Aber der Gründonnerstag ist bereits umschattet von dem Dunkel des Kreuzes. An ihm gibt Jesus den Freunden sein Vermächtnis. Und das ist verbunden mit der Ahnung über den bevorstehenden Abschied. Die Freude über das Geschenk, das er ihnen gibt, kann sich an diesem Tag, kann sich bei dieser Feier nicht so recht entfalten: die Freude über die Gabe des Altarsakramentes.
 
Was ist das für eine Freude, die sich hier zeigen will?
 
Wenn man heute einen intelligenten, denkenden Menschen fragen würde: Was ist eigentlich Religion? Vielleicht würde er antworten: Es gibt ein Geheimnis hinter allen Dingen. Oder: Es ist da etwas Bleibendes – während alles andere zerfällt. Da ist ein Sinn in allem, mit dem sich mein Innerstes, meine Seele einmal verbinden wird.
 
Das sind schöne Gedanken, aber sie erreichen nicht den Kern der christlichen Botschaft. Die christliche Botschaft wendet sich nicht an die Seele, sondern an den Menschen. Nicht das Heil der Seele ist uns verheißen, sondern das Heil des Menschen.
 
In der Schöpfungserzählung im ersten Buch der Bibel heißt es: "Laßt uns Menschen machen als unser Abbild." Und das Ebenbild Gottes ist nicht die Seele, sondern der Mensch mit Leib und Seele.
 
Und als Erlösungsgeschehen Gottes an seiner Welt feiern wir, daß Gott Mensch geworden ist. Er ist Fleisch geworden - nicht nur Seele: "Und das Wort ist Fleisch geworden und hat unter uns gewohnt" (Joh 1,14).
 
Das Geheimnis des Christentums ist nicht nur eine reine Geistigkeit. Das Christentum ist sehr irdisch, sehr weltbezogen, sehr "fleischlich".
 
Und von hier aus erfassen wir, was eigentlich das Sakrament ist. Im Glauben geht es nicht bloß um Innerlichkeit.
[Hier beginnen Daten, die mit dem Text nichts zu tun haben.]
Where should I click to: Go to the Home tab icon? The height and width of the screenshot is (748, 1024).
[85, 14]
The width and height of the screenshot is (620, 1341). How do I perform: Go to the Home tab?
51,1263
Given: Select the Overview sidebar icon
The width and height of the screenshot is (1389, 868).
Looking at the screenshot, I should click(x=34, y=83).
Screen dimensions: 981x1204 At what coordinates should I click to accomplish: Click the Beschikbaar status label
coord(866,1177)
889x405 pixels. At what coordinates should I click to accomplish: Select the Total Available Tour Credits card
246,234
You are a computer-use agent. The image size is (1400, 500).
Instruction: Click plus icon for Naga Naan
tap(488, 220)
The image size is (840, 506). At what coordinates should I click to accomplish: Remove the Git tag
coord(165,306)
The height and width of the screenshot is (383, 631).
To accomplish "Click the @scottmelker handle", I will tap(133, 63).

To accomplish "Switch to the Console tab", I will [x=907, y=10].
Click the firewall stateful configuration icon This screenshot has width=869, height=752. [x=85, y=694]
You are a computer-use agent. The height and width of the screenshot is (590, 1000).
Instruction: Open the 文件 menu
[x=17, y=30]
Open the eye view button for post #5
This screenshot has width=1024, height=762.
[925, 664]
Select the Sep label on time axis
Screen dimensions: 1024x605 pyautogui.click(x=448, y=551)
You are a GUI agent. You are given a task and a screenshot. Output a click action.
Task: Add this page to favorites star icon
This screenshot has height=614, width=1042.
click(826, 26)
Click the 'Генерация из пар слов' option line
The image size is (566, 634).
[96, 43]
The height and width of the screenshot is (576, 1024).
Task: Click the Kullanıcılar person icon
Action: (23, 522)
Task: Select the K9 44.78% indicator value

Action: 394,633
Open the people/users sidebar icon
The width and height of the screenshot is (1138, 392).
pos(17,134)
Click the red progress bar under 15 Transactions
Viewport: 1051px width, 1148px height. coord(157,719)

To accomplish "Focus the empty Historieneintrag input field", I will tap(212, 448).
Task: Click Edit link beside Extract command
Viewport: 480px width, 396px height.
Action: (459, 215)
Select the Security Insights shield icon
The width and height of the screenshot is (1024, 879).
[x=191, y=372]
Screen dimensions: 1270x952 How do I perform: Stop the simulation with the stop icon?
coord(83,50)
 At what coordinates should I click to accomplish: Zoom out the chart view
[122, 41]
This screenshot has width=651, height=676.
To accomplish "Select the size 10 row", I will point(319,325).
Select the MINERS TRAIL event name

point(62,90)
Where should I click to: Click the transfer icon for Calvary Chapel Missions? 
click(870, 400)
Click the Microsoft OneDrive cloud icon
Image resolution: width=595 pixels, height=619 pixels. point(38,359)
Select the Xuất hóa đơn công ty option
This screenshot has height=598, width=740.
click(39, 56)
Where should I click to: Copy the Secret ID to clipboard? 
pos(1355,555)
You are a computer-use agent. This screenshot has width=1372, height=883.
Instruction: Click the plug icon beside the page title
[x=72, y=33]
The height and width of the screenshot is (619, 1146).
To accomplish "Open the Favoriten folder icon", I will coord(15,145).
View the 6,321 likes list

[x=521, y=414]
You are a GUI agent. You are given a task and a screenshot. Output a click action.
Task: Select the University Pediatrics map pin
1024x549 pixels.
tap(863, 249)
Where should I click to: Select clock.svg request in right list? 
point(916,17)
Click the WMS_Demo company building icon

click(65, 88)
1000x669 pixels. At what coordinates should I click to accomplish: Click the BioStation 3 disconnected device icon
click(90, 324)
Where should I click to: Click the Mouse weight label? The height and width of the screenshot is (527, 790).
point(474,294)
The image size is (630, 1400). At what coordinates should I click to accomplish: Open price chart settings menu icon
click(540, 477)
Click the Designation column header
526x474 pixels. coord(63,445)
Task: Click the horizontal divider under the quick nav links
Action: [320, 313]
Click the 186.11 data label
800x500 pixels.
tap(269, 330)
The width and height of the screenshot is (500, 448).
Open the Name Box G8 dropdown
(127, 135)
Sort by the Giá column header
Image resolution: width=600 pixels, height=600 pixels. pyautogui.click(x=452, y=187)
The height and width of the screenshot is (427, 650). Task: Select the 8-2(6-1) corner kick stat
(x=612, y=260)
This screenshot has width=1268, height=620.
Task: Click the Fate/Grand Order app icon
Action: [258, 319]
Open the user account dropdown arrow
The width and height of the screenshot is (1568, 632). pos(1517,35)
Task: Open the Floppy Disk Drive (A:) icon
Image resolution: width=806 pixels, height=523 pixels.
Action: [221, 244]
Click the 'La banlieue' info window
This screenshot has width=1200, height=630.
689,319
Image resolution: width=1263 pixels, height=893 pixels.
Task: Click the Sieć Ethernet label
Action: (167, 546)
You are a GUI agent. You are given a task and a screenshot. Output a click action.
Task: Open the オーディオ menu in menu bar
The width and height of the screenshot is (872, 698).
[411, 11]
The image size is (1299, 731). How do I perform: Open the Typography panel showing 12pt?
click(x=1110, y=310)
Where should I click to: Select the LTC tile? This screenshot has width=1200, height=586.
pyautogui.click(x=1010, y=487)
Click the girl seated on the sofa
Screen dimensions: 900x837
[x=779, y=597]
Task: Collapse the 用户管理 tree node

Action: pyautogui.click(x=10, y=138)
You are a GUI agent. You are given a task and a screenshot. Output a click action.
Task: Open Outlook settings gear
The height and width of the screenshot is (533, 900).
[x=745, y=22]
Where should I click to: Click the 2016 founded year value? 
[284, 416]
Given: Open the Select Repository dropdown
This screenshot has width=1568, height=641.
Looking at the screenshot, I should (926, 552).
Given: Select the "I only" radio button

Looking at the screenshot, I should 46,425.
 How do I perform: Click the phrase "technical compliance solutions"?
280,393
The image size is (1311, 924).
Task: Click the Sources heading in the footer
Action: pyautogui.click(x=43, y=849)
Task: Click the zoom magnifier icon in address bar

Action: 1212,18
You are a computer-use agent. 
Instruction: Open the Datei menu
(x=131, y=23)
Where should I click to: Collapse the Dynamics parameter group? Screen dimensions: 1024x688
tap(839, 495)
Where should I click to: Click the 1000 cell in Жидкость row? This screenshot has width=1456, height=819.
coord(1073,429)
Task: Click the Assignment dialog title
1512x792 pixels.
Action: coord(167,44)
Gott könnte, um Heil zu wirken, die Seele des Menschen allein berühren und jeden einzelnen zu sich ziehen. Aber die Weise wie Gott sich uns Menschen zeigt, ist leibhaftig, weltlich, real – nicht nur geistig. Das Sakrament ist das Zeichen, das wir sehen, hören, tasten können – als Wasser der Taufe, als Öl der Salbung, als Brot und Wein.
 
Das Sakrament ist eine sichtbare Brücke zur Wirklichkeit Gottes. Und es ist das sichtbare Zeichen der wirklichen, realen Gegenwart Gottes in dieser unserer konkreten und realen Welt. Das Innerste des Christentums ist nicht eine weltabgewandte Vergeistigung. Das Innerste des Christentums ist eine unendliche Beseligung der ganzen realen Welt und des ganzen lebendigen Menschen.
 
Das ist das Geheimnis unseres Glaubens – der weltzugewandte Gott. Jemand hat einmal gesagt: "Man kann sich Gott gar nicht menschlich genug denken, sonst wäre Er nicht Mensch geworden."
 
In Gott muß eine unendliche Liebe zum menschlichen Leben, zur irdischen Wirklichkeit sein – sonst wäre er nicht Mensch geworden.
 
Das ist die Freude des Fronleichnamfestes. Nie hat eine Religion vom Menschen und vom menschlichen Leib so hoch gedacht wie das Christentum. In einem Stück Brot, in einer unscheinbaren materiellen Wirklichkeit feiern wir Gott mitten unter uns und verbinden wir uns ganz fleischlich und real mit ihm.
 
Damit zeigen wir: Wir leben wirklich von ihm. Freude der erlösten Natur.